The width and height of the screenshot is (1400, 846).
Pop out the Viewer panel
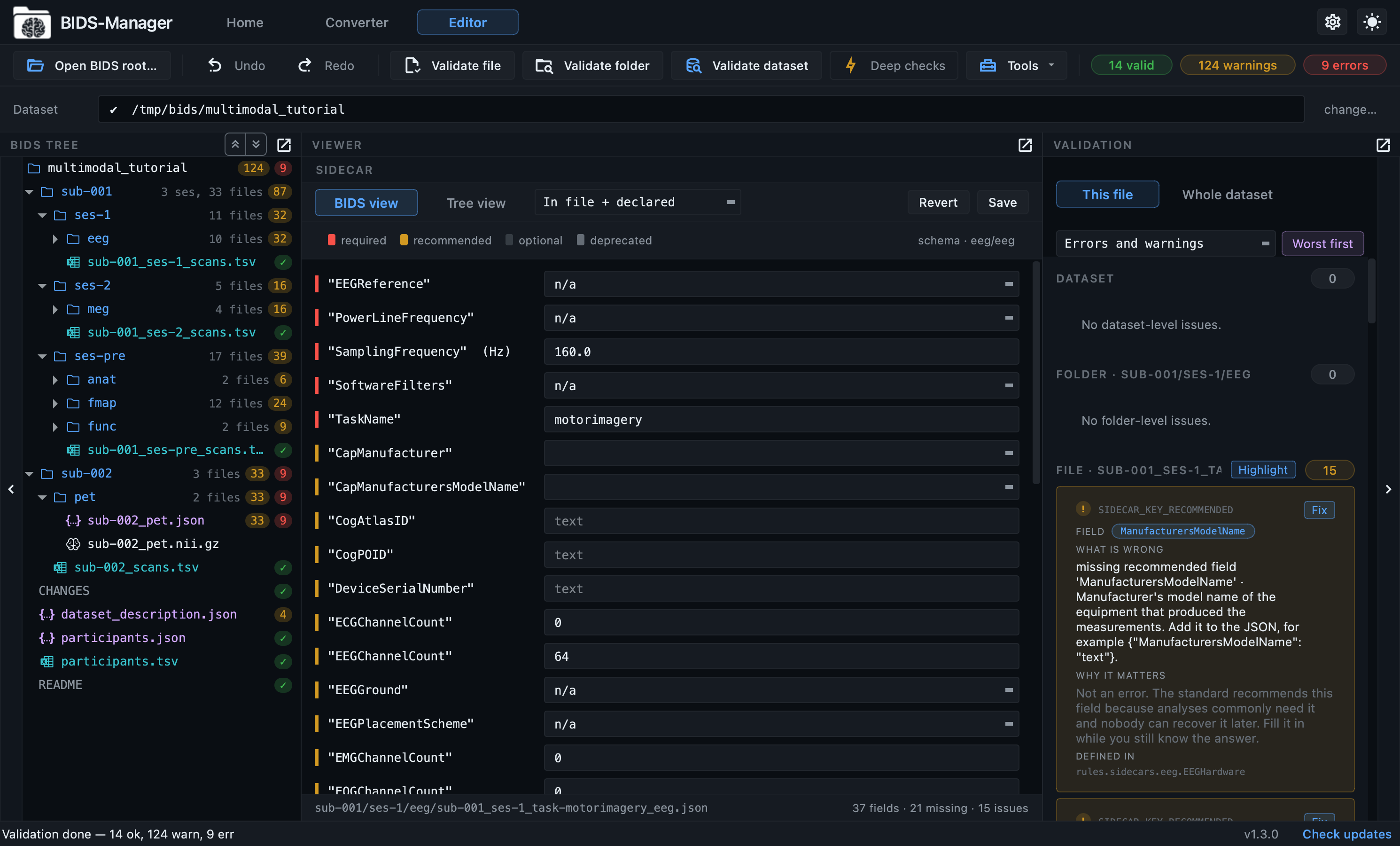point(1025,145)
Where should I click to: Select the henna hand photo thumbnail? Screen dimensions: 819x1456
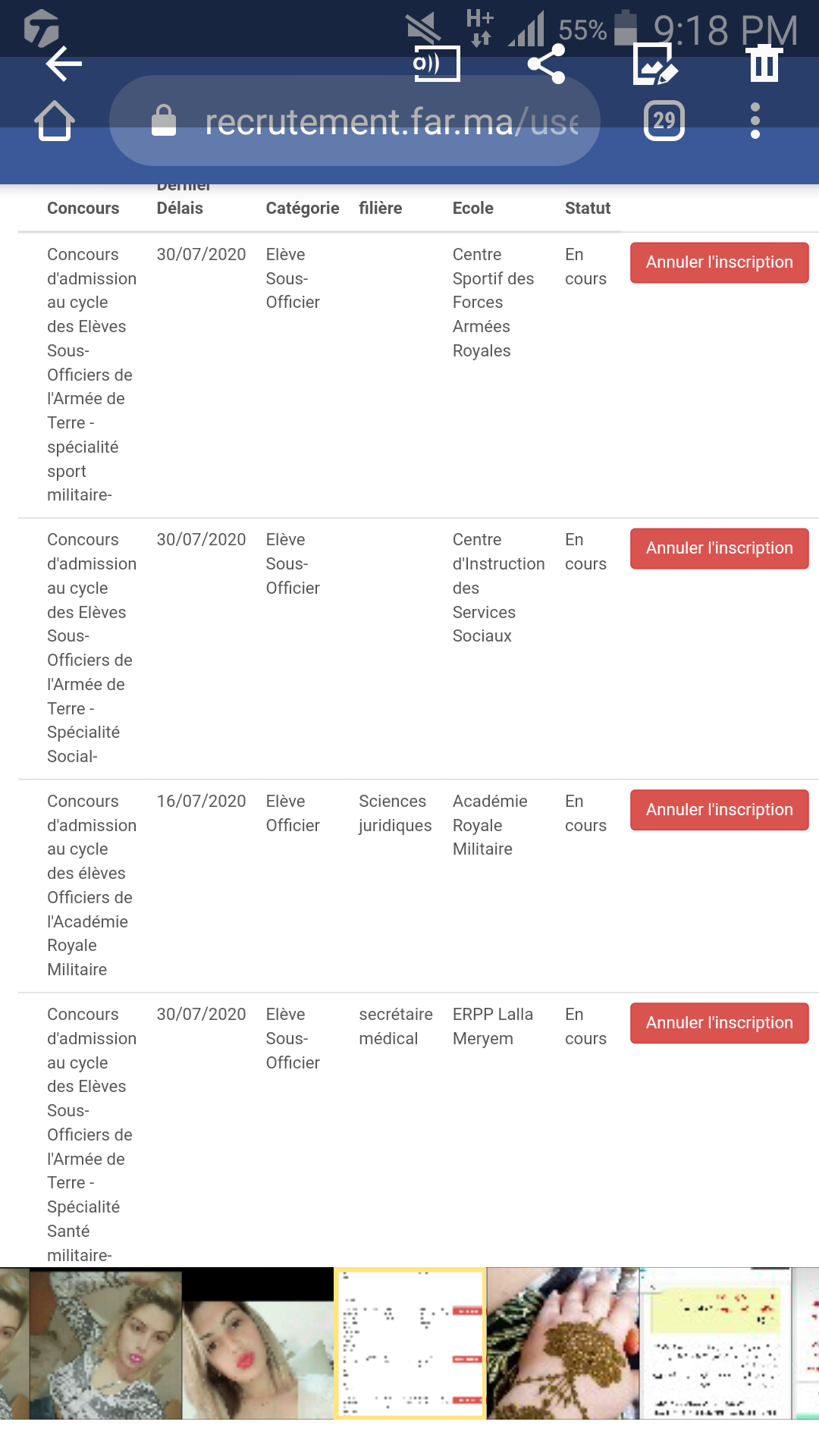(x=563, y=1343)
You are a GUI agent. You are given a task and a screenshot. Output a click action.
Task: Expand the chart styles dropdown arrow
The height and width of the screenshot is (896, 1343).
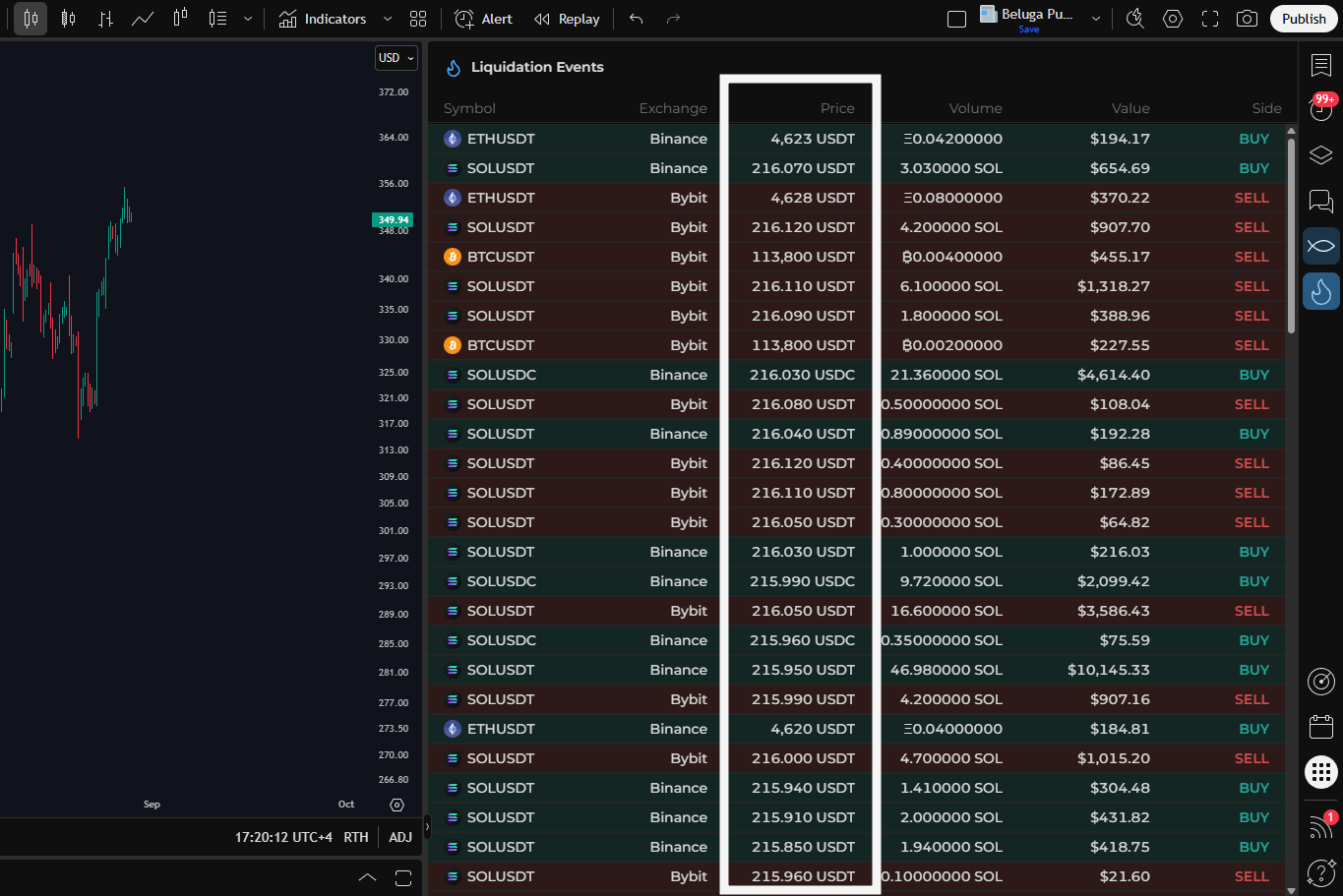(x=248, y=19)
========================================================================
▸ **Problem to solve**: Please output only the lines running from the one that holds "You are a GUI" through the last line of the entries, both ends included, without any images.

▸ **Response to the task**:
You are a GUI agent. You are given a task and a screenshot. Output a click action.
Task: Expand the chart styles dropdown arrow
The height and width of the screenshot is (896, 1343).
(x=248, y=19)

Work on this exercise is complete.